Details of Disappearance
Saucedo was last seen at her home in Riverside, California, in the morning before leaving for her dry-cleaning job on February 11, 2011. She has never been heard from again. She lived in the 4200 block of Hale Street at the time of her disappearance, and rented rooms to two male boarders.
Although she had mentioned the possibility of going to Las Vegas, she didn't say she meant to leave anytime soon, and it's uncharacteristic of her to leave without warning. Her purse, clothes and makeup bag were in her room, which was left in disarray.
Saucedo's 20-year-old nephew, Adolfo Jose Morales Barahona, had been staying with her rent-free in the weeks prior to her disappearance. When the other men who lived with her asked where she was, he said she'd gone to Guatemala.
However, Saucedo left behind her passport, driver's license and credit cards, making it unlikely that she could have left the country. Her nephew told them she had authorized him to collect their rent payments on her behalf, but Saucedo's roommates refused to give him any money.
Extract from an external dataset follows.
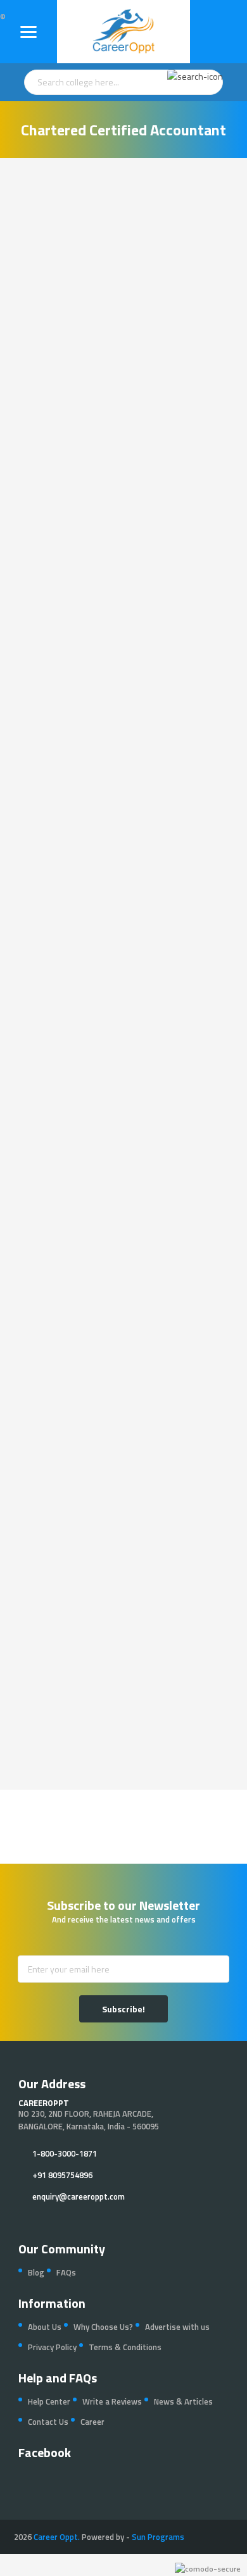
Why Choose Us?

Her boarders reported her missing on March 4.
A photo of Morales Barahona is posted with this case summary. The weekend after his aunt's disappearance, he drove her car, a tan 2001 Honda Accord with the California license plate number 4TJZ205, to Bakersfield, California to meet a 17-year-old girl he'd been corresponding with online.
Although he was unemployed, he was carrying at least $3,000 in cash. He bought the girl a new cellular phone, gave her money and got a new speaker system for Saucedo's car. In Bakersfield, Morales Barahona checked into a hotel under an assumed name, paying cash for everything.
Morales Barahona dropped out of sight within a few weeks of Saucedo's disappearance. A few months later, he was arrested and charged with first-degree murder in her case. Saucedo kept large amounts of cash stored in various places around her house, and investigators believe her nephew killed her after she interrupted him robbing her home.
At his trial in the fall of 2012, his defense argued there was no physical evidence to prove Saucedo was dead, and said the reason Morales Barahona had so much cash after her disappearance was because he'd been selling drugs. He was convicted in October 2012, after the jury had deliberated only ninety minutes. He was sentenced to life in prison.
Saucedo's body has never been found.